(Beginning of RECORDS PROVIDED)
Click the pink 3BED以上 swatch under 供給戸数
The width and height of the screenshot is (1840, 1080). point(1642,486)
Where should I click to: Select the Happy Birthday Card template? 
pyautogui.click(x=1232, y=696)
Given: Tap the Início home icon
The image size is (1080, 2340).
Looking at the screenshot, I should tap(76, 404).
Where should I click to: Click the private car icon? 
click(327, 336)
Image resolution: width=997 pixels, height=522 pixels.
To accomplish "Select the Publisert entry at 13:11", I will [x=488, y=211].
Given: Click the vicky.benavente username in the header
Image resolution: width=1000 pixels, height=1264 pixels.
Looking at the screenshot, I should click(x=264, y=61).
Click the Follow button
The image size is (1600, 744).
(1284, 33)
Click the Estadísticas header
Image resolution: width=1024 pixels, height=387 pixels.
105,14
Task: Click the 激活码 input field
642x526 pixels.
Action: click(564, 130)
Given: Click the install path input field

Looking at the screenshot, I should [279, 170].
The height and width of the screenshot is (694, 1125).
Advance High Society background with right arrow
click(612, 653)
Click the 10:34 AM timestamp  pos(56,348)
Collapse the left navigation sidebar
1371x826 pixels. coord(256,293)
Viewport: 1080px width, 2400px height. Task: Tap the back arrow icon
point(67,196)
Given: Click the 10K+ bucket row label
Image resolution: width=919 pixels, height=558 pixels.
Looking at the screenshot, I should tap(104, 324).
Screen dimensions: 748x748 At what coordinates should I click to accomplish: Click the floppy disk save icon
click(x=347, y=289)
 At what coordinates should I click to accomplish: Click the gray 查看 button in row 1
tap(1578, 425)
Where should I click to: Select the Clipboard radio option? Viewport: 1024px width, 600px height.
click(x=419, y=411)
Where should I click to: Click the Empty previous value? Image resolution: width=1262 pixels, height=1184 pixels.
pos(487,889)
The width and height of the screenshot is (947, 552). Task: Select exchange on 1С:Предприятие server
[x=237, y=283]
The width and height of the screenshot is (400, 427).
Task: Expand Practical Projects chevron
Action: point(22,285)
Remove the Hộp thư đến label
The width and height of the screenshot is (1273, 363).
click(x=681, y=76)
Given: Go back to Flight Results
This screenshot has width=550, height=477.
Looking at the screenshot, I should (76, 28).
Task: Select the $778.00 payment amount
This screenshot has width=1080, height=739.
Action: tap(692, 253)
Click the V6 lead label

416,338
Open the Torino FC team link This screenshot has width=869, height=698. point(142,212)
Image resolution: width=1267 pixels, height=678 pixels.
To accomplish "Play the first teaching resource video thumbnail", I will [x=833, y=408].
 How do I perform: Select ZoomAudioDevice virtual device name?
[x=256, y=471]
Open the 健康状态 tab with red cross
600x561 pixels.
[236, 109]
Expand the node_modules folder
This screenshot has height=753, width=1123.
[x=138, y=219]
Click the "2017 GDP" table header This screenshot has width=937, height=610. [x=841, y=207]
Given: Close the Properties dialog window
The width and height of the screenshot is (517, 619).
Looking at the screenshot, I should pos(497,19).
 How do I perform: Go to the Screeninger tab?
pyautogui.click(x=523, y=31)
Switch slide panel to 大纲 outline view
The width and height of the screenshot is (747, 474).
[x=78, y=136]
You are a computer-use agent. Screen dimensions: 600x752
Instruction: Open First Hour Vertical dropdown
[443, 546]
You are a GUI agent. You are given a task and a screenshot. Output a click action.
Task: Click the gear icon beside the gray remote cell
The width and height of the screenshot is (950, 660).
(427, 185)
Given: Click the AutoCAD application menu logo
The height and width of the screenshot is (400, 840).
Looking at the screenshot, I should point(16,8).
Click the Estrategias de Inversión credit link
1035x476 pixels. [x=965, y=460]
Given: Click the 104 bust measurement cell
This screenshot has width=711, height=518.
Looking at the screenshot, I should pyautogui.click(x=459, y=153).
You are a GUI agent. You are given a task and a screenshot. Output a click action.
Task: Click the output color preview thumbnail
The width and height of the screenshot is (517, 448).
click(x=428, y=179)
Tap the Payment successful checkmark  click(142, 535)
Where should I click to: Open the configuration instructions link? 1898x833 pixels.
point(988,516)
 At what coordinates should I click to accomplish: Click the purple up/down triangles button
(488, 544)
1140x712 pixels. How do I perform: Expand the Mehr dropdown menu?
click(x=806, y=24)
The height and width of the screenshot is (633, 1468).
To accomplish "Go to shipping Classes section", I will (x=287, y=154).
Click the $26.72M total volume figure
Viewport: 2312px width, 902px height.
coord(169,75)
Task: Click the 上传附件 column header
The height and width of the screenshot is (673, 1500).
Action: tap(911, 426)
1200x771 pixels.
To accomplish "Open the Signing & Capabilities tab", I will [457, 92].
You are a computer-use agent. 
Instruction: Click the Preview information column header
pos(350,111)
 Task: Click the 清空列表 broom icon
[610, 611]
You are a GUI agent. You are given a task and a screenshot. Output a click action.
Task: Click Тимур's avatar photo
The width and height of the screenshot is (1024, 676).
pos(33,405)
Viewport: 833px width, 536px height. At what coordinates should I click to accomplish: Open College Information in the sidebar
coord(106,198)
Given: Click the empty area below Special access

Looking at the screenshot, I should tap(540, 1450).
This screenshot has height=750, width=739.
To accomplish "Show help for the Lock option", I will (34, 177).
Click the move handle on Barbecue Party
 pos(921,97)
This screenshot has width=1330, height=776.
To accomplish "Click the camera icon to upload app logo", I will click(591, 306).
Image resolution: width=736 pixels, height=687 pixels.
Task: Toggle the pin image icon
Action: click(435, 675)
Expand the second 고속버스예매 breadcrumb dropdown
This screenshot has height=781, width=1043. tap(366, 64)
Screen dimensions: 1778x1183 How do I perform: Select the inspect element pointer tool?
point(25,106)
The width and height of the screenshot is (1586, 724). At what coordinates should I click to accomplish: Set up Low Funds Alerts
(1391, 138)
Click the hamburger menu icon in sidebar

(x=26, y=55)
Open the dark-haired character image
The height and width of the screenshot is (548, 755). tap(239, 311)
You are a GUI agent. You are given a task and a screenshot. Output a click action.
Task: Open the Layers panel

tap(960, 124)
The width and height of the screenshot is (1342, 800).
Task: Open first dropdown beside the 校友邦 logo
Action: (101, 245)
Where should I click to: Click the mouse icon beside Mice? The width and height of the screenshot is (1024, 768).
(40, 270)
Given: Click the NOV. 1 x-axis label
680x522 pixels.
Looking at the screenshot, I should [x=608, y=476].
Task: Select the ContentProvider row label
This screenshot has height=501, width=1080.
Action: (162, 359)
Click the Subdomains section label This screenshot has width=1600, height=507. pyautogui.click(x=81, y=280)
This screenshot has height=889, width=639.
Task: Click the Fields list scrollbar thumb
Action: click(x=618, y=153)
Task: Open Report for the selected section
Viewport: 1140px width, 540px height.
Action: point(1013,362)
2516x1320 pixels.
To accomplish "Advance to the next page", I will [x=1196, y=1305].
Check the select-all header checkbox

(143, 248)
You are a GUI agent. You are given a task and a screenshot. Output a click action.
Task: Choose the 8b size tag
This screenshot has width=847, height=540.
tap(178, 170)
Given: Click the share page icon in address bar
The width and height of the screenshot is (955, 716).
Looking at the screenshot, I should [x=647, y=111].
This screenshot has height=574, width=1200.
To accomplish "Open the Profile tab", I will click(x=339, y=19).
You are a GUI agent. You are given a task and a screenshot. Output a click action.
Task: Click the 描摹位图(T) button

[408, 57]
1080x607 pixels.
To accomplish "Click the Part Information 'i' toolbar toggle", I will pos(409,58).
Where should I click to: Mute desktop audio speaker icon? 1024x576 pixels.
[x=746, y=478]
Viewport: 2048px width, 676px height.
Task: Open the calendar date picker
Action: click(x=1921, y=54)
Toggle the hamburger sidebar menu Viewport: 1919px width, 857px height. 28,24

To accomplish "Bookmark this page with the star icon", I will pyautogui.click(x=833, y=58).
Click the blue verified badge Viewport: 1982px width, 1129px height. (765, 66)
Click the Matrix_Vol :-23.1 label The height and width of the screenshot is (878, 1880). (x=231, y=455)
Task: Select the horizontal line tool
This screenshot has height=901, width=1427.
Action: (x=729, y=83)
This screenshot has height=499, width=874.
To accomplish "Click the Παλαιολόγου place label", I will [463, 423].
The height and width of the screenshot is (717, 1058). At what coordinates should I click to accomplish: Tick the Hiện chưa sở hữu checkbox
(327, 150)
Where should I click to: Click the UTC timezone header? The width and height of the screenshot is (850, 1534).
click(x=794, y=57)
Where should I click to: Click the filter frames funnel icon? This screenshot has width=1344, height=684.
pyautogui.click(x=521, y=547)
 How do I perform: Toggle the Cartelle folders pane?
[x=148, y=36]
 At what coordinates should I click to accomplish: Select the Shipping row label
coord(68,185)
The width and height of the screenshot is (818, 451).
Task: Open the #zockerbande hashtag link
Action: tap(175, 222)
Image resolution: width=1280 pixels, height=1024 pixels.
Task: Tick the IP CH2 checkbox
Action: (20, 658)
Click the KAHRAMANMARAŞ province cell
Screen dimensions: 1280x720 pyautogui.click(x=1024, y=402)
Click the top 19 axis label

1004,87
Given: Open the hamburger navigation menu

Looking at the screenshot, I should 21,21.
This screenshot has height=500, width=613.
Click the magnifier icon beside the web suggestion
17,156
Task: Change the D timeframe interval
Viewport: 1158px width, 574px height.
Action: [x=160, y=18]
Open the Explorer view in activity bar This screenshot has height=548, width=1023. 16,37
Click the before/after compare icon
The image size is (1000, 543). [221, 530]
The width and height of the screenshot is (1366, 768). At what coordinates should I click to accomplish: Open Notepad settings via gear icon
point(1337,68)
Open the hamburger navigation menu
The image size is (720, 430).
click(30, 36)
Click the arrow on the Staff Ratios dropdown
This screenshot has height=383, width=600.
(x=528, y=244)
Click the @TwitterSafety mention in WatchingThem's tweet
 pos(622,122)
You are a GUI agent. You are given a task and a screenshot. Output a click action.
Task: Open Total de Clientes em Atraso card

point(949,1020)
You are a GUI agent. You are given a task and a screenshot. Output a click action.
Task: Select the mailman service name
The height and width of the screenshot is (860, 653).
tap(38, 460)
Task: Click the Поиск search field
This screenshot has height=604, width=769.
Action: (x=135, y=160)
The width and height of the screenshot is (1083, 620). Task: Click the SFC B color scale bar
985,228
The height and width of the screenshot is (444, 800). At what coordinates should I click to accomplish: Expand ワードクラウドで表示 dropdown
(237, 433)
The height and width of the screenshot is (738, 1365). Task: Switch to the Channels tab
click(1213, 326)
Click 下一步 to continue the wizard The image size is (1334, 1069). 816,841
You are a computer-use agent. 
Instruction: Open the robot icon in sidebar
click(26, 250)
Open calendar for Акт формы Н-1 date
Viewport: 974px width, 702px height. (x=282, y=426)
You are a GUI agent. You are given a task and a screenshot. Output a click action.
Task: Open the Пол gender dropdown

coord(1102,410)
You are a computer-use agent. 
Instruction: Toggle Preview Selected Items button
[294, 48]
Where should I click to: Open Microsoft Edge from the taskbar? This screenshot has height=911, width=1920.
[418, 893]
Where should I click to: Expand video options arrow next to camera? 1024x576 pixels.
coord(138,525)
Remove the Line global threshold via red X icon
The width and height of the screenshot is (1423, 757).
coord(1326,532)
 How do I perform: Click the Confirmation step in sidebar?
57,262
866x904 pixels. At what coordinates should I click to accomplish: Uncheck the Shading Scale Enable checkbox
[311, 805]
(End of RECORDS PROVIDED)
[WHAT THIS TASK INVOLVES]
Since only part of the listing is wanted, copy exactly the lines from the one holding "Where should I click to: Click the UTC" to the one holding "Click the arrow on the Staff Ratios dropdown", both included.

[ANSWER SPACE]
Where should I click to: Click the UTC timezone header? The width and height of the screenshot is (850, 1534).
click(x=794, y=57)
Where should I click to: Click the filter frames funnel icon? This screenshot has width=1344, height=684.
pyautogui.click(x=521, y=547)
 How do I perform: Toggle the Cartelle folders pane?
[x=148, y=36]
 At what coordinates should I click to accomplish: Select the Shipping row label
coord(68,185)
The width and height of the screenshot is (818, 451).
Task: Open the #zockerbande hashtag link
Action: tap(175, 222)
Image resolution: width=1280 pixels, height=1024 pixels.
Task: Tick the IP CH2 checkbox
Action: (20, 658)
Click the KAHRAMANMARAŞ province cell
Screen dimensions: 1280x720 pyautogui.click(x=1024, y=402)
Click the top 19 axis label

1004,87
Given: Open the hamburger navigation menu

Looking at the screenshot, I should 21,21.
This screenshot has height=500, width=613.
Click the magnifier icon beside the web suggestion
17,156
Task: Change the D timeframe interval
Viewport: 1158px width, 574px height.
Action: [x=160, y=18]
Open the Explorer view in activity bar This screenshot has height=548, width=1023. 16,37
Click the before/after compare icon
The image size is (1000, 543). [221, 530]
The width and height of the screenshot is (1366, 768). At what coordinates should I click to accomplish: Open Notepad settings via gear icon
point(1337,68)
Open the hamburger navigation menu
The image size is (720, 430).
click(30, 36)
Click the arrow on the Staff Ratios dropdown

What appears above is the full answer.